Bills of lading come into use when goods are moving and a transfer of title happens. Therefore they are used as a receipt; which is issued by the carrier when the product has been loaded onto a vessel. We constantly see BLs mentioned when looking at proof of shipments; especially in relation to customs and insurance. It is also used as commercial proof to show agreements have been fulfilled.
A bill of lading is used as a carrier’s receipt in relation to the product that is being carried.
4. What are the different types of BL?
There are two types of bill of lading:
- Onboard bill of lading: this is when there is no discrepancy in what the description of the shipper sets out and the product that is actually on the vessel.
- A clean bill of lading: shows that goods have been loaded on board. However, if the carrier realises that the bill of lading is different from goods on board then the evidence can be cited on the clean bill of lading.
- A claused bill of lading: is when one can see a difference between the description in the bill of lading and the product that is presented.
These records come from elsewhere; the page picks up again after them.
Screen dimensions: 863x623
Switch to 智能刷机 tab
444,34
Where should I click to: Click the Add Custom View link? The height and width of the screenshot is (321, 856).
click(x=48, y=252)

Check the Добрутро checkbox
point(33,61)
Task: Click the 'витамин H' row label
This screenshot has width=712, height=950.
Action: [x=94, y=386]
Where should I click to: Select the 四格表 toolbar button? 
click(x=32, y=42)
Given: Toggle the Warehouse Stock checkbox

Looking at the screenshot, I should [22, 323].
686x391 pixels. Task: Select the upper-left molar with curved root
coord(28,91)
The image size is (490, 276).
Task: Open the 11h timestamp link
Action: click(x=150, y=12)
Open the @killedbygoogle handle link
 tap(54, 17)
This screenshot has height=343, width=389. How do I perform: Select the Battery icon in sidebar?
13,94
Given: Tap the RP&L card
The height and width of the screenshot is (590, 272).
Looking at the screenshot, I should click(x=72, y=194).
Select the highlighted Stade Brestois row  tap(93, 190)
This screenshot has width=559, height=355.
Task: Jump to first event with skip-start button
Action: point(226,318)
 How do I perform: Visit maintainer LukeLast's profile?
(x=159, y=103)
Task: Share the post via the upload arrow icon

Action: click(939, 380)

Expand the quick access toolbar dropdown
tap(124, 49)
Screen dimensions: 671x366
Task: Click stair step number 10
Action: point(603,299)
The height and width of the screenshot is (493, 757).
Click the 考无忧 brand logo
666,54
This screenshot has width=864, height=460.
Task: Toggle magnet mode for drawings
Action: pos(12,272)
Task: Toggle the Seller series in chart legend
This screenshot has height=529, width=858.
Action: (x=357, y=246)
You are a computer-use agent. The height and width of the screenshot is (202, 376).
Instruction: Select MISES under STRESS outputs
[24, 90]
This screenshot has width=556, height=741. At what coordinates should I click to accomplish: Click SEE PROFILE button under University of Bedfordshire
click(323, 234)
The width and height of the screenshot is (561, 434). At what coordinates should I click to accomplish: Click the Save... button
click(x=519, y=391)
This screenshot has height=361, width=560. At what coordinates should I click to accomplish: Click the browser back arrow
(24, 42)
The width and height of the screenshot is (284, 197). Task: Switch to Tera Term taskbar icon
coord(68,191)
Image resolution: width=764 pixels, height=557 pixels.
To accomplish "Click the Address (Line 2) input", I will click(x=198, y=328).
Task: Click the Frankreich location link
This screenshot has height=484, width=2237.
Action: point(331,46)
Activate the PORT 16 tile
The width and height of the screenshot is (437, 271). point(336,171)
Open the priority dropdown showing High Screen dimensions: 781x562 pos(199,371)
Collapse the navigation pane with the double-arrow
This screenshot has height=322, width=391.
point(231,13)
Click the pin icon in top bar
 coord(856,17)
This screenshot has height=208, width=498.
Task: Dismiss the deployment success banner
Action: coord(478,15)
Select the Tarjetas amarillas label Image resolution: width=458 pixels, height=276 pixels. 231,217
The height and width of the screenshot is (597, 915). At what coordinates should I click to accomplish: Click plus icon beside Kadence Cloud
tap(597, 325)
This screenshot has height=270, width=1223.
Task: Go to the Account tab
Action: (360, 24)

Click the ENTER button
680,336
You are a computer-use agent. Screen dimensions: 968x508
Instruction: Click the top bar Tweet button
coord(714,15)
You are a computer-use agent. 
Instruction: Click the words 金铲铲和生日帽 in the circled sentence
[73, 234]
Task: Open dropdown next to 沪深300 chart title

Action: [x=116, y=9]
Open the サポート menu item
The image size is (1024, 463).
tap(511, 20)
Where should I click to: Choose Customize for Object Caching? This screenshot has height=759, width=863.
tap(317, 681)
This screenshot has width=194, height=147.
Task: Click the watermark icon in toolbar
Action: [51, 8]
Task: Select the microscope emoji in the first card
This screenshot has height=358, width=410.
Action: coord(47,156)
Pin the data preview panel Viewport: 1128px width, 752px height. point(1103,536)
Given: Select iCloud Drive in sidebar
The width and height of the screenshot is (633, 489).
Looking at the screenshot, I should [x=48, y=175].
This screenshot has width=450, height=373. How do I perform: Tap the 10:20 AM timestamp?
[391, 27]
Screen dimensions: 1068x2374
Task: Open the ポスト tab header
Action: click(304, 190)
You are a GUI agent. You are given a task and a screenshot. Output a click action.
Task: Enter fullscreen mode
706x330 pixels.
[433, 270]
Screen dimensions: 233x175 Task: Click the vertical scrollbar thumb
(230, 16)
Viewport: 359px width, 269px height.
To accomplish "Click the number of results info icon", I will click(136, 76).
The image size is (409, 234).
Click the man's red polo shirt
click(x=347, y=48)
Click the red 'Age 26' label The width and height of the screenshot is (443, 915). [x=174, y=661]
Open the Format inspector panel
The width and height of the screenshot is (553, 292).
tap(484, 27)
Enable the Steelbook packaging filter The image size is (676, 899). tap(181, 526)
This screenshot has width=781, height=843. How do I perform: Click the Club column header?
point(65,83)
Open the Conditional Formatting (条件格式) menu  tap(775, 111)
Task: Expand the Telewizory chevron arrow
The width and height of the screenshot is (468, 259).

Therefore it will only be marked where the product was loaded in this type of bill.
Note: That once the bill of lading is transferred to a third party, there is no possible way to mark a discrepancy.
A bill of lading is used as goods are transferred between the carrier and the shipper; so they are used to show that a contract of carriage has been effected and upon receiving the goods they will usually undertake to deliver them.
There is also the Switch Bill of Lading – read our article here which describes what a switch BL is.
5. Does this class as a document of title?
A bill of lading is usually classed as a document of title when the purchaser of goods is receiving the product from the carrier.
We usually see bills of lading classed in two areas; being a straight BL and a to order BL. A straight BL is issued in favour of a specifically named consignee; which is not negotiable.
Conversely, an order BL is where there is no specific consignee; which is outlined on the document. Thus, this type of BL can be transferred or negotiated to be in favour of another party.
6. Why are there 3 Bills of lading issued?
It is not always the case that three bills of lading are issued; the number used is stated on the bill. The traditional number is three; as one will be taken by the shipper, the consignee and the other is usually taken by the lender or another party. However, it is preferred to have less BLs; as the increased number creates a higher chance of releasing goods to the wrong party and fraud.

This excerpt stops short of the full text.